Alexandre de Moraes, ministro do STF.

Alexandre de Moraes: O Estado não faz greve. O Estado em greve é um Estado anárquico, e a Constituição não permite isso.

Por sete votos a favor e três contra, o Supremo Tribunal Federal (STF) ratificou em 5 de abril de 2017 (quarta-feira) a proibição da paralisação de servidores que atuam diretamente na área de segurança pública.
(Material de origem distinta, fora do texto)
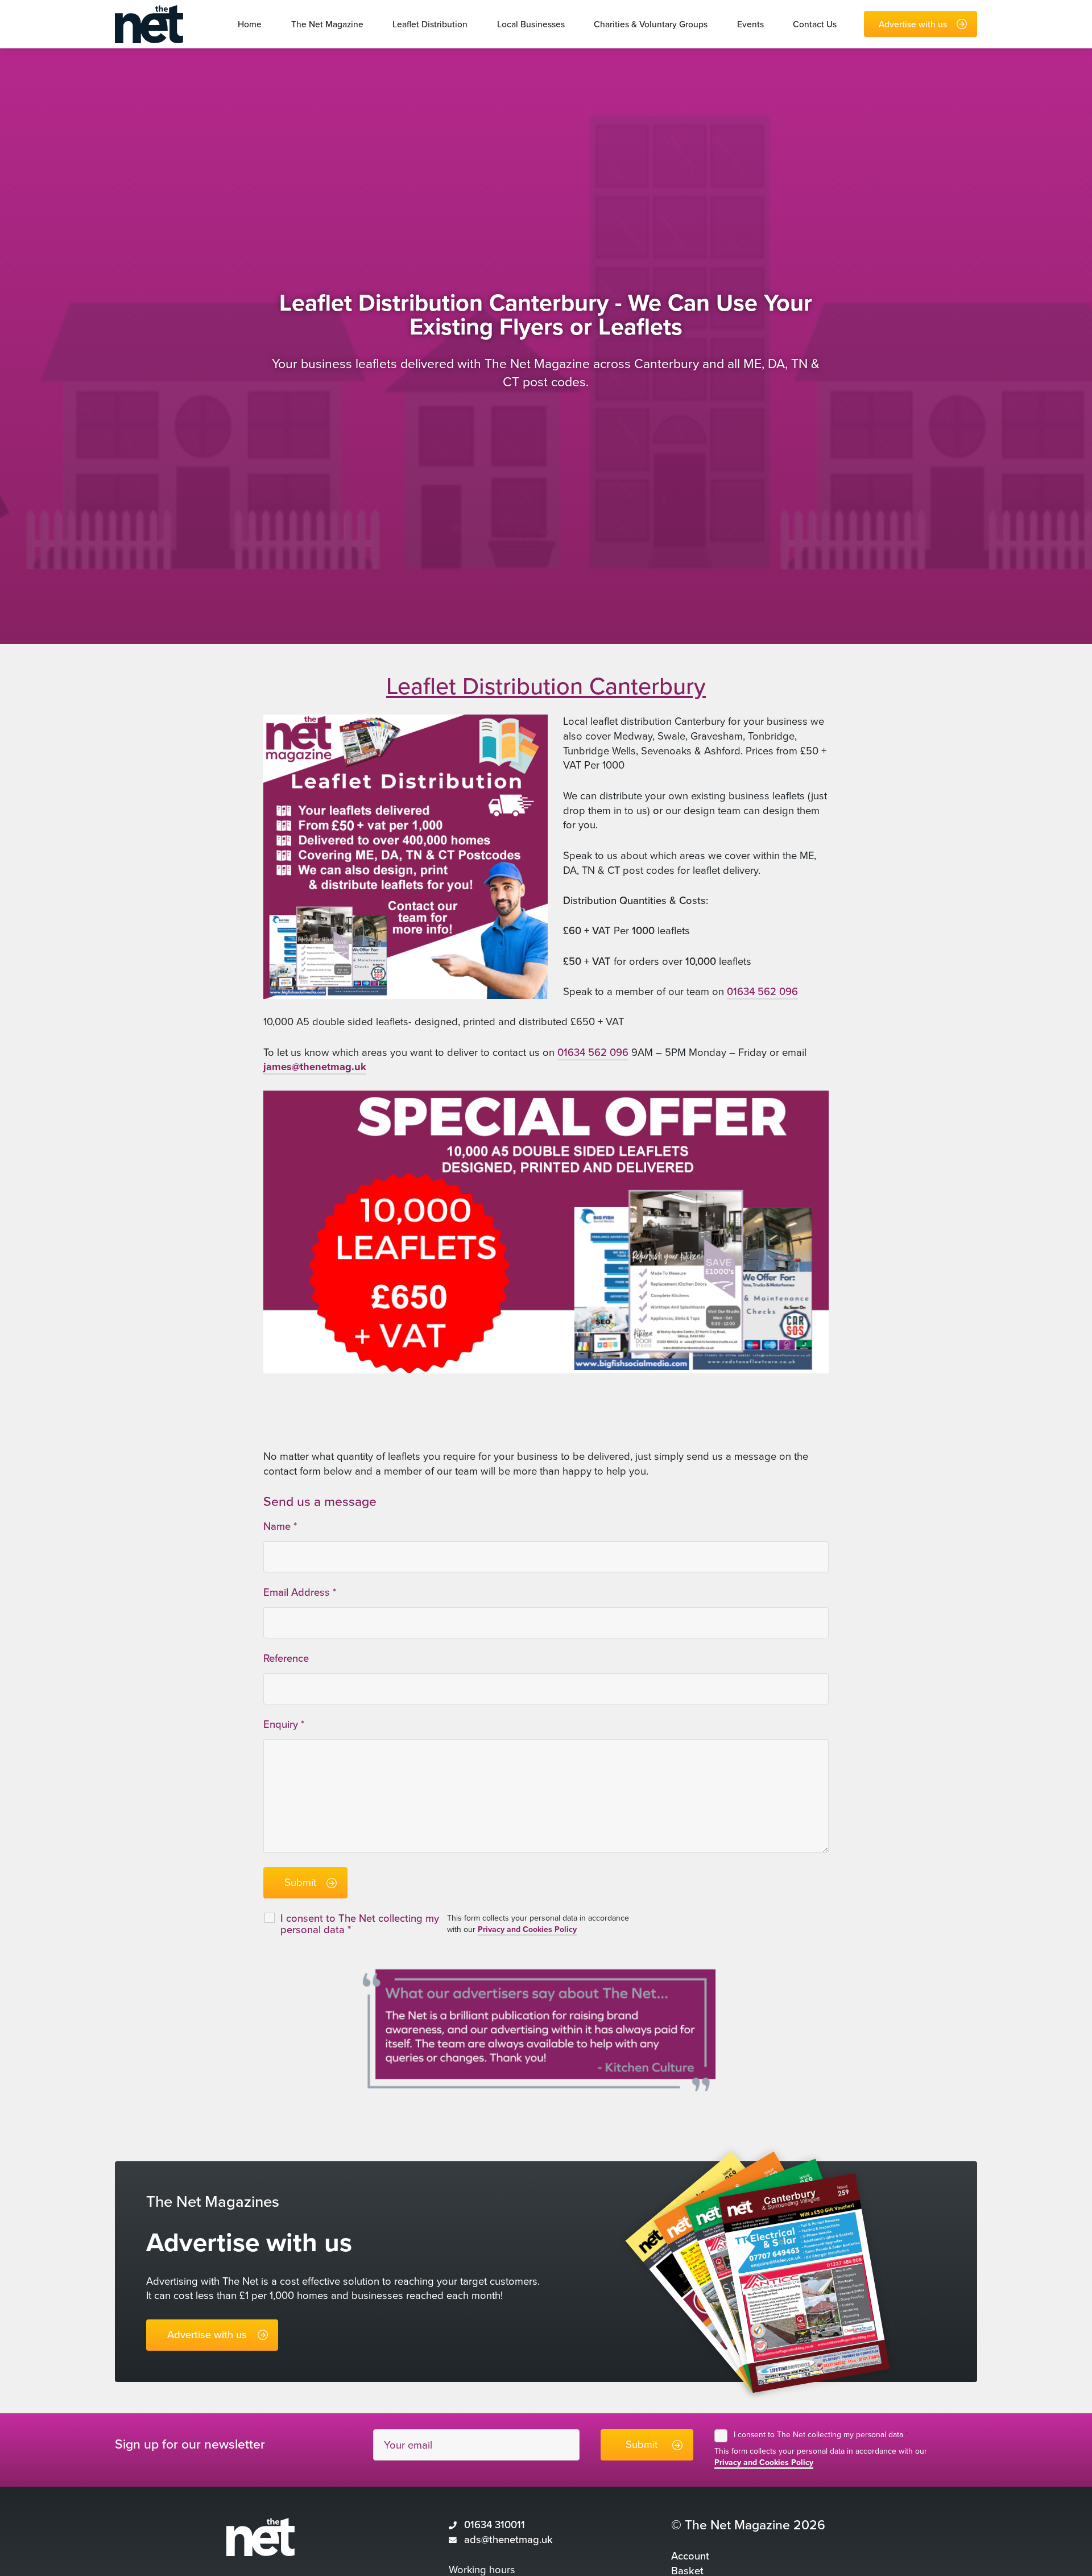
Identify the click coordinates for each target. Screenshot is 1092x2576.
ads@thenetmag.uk (508, 2539)
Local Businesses (531, 24)
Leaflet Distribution (430, 24)
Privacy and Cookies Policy (527, 1929)
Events (750, 24)
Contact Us (815, 24)
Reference (286, 1658)
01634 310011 (494, 2525)
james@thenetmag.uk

Com a decisão, que passa a valer para todas as instâncias do Judiciário, a Corte estabeleceu a inconstitucionalidade de greves para todas as carreiras policiais.

Dessa maneira, a proibição é valida para policiais civis, federais, rodoviários federais e integrantes do Corpo de Bombeiros, entre outras carreiras ligadas diretamente à segurança pública. O direito de se associar a sindicatos fica mantido a essas careiras.

A decisão foi tomada no julgamento de um recurso extraordinário do estado de Goiás, que questionou a legalidade de uma greve de policiais civis, e vale para todas as instâncias do Judiciário.

No julgamento, prevaleceu o entendimento do ministro Alexandre de Moraes, para quem o interesse público na manutenção da segurança e da paz social deve estar acima do interesse de determinadas categorias de servidores públicos.

“O Estado não faz greve. O Estado em greve é um Estado anárquico, e a Constituição não permite isso”, afirmou o ministro Alexandre de Moraes.

Repercussão Geral

A repercussão geral é um requisito de admissibilidade do recurso extraordinário perante o Supremo Tribunal Federal do Brasil. Foi incluído no ordenamento jurídico brasileiro pela Emenda Constitucional 45 de 2004, conhecida como a “Reforma do Judiciário”.